Handelin, a guaianolide dimer, is a constituent of the flower of Chrysanthemum boreale Makino (Compositae). C. boreale have been used as traditional medicines for the treatment of vertigo and fever in Asian countries. The present study was designed to investigate the anti-inflammatory potential of handelin in vitro and in vivo. Handelin inhibited LPS-stimulated production of NO and PGE2 in cultured mouse macrophage RAW 264.7 cells.

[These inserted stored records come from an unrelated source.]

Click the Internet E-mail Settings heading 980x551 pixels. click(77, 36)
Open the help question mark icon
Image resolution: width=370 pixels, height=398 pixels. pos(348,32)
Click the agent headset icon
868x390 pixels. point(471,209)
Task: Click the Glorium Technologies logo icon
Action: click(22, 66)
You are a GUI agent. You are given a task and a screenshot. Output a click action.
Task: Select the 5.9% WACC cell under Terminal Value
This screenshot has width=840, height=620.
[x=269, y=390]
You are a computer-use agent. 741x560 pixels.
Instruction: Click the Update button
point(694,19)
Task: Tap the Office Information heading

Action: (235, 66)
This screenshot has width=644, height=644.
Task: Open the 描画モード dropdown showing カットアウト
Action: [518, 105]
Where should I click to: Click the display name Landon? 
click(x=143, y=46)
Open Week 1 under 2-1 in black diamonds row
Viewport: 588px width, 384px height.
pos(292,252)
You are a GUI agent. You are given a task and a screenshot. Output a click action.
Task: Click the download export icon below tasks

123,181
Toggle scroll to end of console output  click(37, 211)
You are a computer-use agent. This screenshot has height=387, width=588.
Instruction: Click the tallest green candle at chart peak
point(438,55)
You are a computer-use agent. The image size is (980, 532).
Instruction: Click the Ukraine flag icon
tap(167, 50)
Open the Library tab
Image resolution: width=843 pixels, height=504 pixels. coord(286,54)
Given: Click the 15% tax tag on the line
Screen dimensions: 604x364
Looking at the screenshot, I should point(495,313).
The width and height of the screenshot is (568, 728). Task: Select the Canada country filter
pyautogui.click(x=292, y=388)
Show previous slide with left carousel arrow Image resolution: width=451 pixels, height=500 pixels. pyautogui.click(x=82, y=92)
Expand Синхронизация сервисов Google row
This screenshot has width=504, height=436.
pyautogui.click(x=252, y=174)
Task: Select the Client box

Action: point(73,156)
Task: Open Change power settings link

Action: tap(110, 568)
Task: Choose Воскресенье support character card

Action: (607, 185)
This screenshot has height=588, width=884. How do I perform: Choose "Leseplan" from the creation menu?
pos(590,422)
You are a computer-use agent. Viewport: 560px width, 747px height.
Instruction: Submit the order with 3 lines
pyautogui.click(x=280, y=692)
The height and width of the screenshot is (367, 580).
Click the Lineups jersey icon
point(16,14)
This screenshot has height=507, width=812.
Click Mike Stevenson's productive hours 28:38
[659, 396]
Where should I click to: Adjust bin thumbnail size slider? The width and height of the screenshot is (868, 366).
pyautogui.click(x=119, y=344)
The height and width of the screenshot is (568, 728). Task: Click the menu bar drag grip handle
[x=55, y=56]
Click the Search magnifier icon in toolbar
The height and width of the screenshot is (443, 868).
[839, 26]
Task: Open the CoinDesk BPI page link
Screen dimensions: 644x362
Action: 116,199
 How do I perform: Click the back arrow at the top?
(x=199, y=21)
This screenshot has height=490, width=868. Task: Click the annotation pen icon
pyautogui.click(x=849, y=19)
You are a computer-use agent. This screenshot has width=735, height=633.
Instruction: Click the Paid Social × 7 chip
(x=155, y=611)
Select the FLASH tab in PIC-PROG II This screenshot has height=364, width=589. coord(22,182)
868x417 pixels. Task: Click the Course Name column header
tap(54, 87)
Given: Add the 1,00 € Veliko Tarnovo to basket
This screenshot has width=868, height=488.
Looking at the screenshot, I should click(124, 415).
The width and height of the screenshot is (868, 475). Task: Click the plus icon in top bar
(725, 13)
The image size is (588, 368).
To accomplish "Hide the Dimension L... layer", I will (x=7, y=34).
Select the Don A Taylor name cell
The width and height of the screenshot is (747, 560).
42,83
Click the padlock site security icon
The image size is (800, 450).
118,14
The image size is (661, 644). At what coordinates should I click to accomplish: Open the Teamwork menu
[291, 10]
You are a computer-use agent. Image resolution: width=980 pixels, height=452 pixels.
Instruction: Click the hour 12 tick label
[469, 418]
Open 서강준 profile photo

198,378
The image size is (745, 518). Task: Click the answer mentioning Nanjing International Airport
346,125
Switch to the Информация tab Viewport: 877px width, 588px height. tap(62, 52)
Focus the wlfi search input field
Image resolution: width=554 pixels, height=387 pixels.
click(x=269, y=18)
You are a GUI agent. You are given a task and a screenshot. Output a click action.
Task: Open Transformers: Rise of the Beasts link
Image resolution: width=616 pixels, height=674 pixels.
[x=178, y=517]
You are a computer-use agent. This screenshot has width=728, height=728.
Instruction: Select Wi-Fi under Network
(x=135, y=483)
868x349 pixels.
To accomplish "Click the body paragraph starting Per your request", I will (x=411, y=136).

The suppression of NO and PGE2 production by handelin was correlated with the down-regulation of mRNA and protein expressions of iNOS and COX-2. Further study revealed that handelin suppressed the induction of pro-inflammatory cytokines including TNF-α and IL-1β as well as microRNA-155 in LPS-induced RAW264.7 cells. Activation of the transcriptional activity of NF-κB by LPS was also alleviated by handelin, which was well coincided with its inhibitory effect on IκB degradation. In addition, the activation of MAPKs such as ERK and JNK signaling was suppressed by handelin. In in vivo animal model, oral administration of handelin inhibited carrageenan-induced paw edema and TPA-induced ear edema, respectively. The analysis of cytokine production in serum showed that handelin dose-dependently inhibited the production of IL-1β in a carrageenan-induced paw edema. These findings suggest that handelin might be an active ingredient of C. boreale with the anti-inflammatory activity by inhibiting NF-κB activation and pro-inflammatory cytokine productions.